*WORK INSTRUCTIONS:*
Can you rewrite the listing below with every "Identify the location of" swapped for "Find the position of" and nothing else changed?

*Stored data entries:*
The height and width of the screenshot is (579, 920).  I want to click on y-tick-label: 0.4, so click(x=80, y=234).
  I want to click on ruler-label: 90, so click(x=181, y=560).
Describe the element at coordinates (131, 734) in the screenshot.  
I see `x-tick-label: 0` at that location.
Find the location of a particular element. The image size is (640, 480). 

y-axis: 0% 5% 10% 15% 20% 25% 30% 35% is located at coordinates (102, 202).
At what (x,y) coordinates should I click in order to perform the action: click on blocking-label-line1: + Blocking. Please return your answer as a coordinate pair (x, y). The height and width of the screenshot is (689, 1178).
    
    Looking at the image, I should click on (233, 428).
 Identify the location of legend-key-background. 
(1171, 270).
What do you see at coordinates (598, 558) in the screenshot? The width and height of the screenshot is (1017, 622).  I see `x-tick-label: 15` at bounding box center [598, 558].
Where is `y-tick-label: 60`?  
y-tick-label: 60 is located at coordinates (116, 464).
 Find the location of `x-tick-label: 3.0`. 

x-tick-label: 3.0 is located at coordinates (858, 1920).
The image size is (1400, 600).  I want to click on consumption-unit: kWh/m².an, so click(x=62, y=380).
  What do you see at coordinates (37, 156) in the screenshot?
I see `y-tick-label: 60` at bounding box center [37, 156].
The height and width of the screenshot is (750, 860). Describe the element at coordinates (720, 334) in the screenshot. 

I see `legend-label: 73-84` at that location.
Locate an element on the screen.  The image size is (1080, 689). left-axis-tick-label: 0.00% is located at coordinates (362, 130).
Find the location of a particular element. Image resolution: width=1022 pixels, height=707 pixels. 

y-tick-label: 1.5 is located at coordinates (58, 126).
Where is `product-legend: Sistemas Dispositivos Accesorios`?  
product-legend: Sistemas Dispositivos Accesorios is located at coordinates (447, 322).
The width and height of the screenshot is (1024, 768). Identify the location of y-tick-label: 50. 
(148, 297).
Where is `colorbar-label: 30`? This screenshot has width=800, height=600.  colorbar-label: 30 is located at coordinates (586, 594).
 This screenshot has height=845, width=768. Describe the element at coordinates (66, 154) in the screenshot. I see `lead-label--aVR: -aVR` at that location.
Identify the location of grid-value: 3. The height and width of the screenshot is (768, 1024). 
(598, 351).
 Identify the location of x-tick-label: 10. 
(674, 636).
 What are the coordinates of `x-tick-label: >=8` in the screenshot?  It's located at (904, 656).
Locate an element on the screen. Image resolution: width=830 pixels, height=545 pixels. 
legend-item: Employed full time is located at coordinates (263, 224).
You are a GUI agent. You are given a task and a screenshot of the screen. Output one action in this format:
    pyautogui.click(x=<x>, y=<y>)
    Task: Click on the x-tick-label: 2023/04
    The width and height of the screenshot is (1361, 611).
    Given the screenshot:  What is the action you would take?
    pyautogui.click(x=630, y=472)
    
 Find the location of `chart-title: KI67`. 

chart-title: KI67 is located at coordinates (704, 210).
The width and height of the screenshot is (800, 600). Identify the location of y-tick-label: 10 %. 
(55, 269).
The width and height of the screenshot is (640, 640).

*YOUR SOLUTION:*
The height and width of the screenshot is (579, 920).  I want to click on y-tick-label: 0.4, so click(x=80, y=234).
  I want to click on ruler-label: 90, so click(x=181, y=560).
Describe the element at coordinates (131, 734) in the screenshot.  
I see `x-tick-label: 0` at that location.
Find the location of a particular element. The image size is (640, 480). 

y-axis: 0% 5% 10% 15% 20% 25% 30% 35% is located at coordinates (102, 202).
At what (x,y) coordinates should I click in order to perform the action: click on blocking-label-line1: + Blocking. Please return your answer as a coordinate pair (x, y). The height and width of the screenshot is (689, 1178).
    
    Looking at the image, I should click on (233, 428).
 Find the position of legend-key-background. 
(1171, 270).
What do you see at coordinates (598, 558) in the screenshot? The width and height of the screenshot is (1017, 622).  I see `x-tick-label: 15` at bounding box center [598, 558].
Where is `y-tick-label: 60`?  
y-tick-label: 60 is located at coordinates (116, 464).
 Find the location of `x-tick-label: 3.0`. 

x-tick-label: 3.0 is located at coordinates (858, 1920).
The image size is (1400, 600).  I want to click on consumption-unit: kWh/m².an, so click(x=62, y=380).
  What do you see at coordinates (37, 156) in the screenshot?
I see `y-tick-label: 60` at bounding box center [37, 156].
The height and width of the screenshot is (750, 860). Describe the element at coordinates (720, 334) in the screenshot. 

I see `legend-label: 73-84` at that location.
Locate an element on the screen.  The image size is (1080, 689). left-axis-tick-label: 0.00% is located at coordinates (362, 130).
Find the location of a particular element. Image resolution: width=1022 pixels, height=707 pixels. 

y-tick-label: 1.5 is located at coordinates (58, 126).
Where is `product-legend: Sistemas Dispositivos Accesorios`?  
product-legend: Sistemas Dispositivos Accesorios is located at coordinates (447, 322).
The width and height of the screenshot is (1024, 768). Find the position of y-tick-label: 50. 
(148, 297).
Where is `colorbar-label: 30`? This screenshot has width=800, height=600.  colorbar-label: 30 is located at coordinates (586, 594).
 This screenshot has height=845, width=768. Describe the element at coordinates (66, 154) in the screenshot. I see `lead-label--aVR: -aVR` at that location.
Find the position of grid-value: 3. The height and width of the screenshot is (768, 1024). 
(598, 351).
 Find the position of x-tick-label: 10. 
(674, 636).
 What are the coordinates of `x-tick-label: >=8` in the screenshot?  It's located at (904, 656).
Locate an element on the screen. Image resolution: width=830 pixels, height=545 pixels. 
legend-item: Employed full time is located at coordinates (263, 224).
You are a GUI agent. You are given a task and a screenshot of the screen. Output one action in this format:
    pyautogui.click(x=<x>, y=<y>)
    Task: Click on the x-tick-label: 2023/04
    The width and height of the screenshot is (1361, 611).
    Given the screenshot:  What is the action you would take?
    pyautogui.click(x=630, y=472)
    
 Find the location of `chart-title: KI67`. 

chart-title: KI67 is located at coordinates (704, 210).
The width and height of the screenshot is (800, 600). Find the position of y-tick-label: 10 %. 
(55, 269).
The width and height of the screenshot is (640, 640).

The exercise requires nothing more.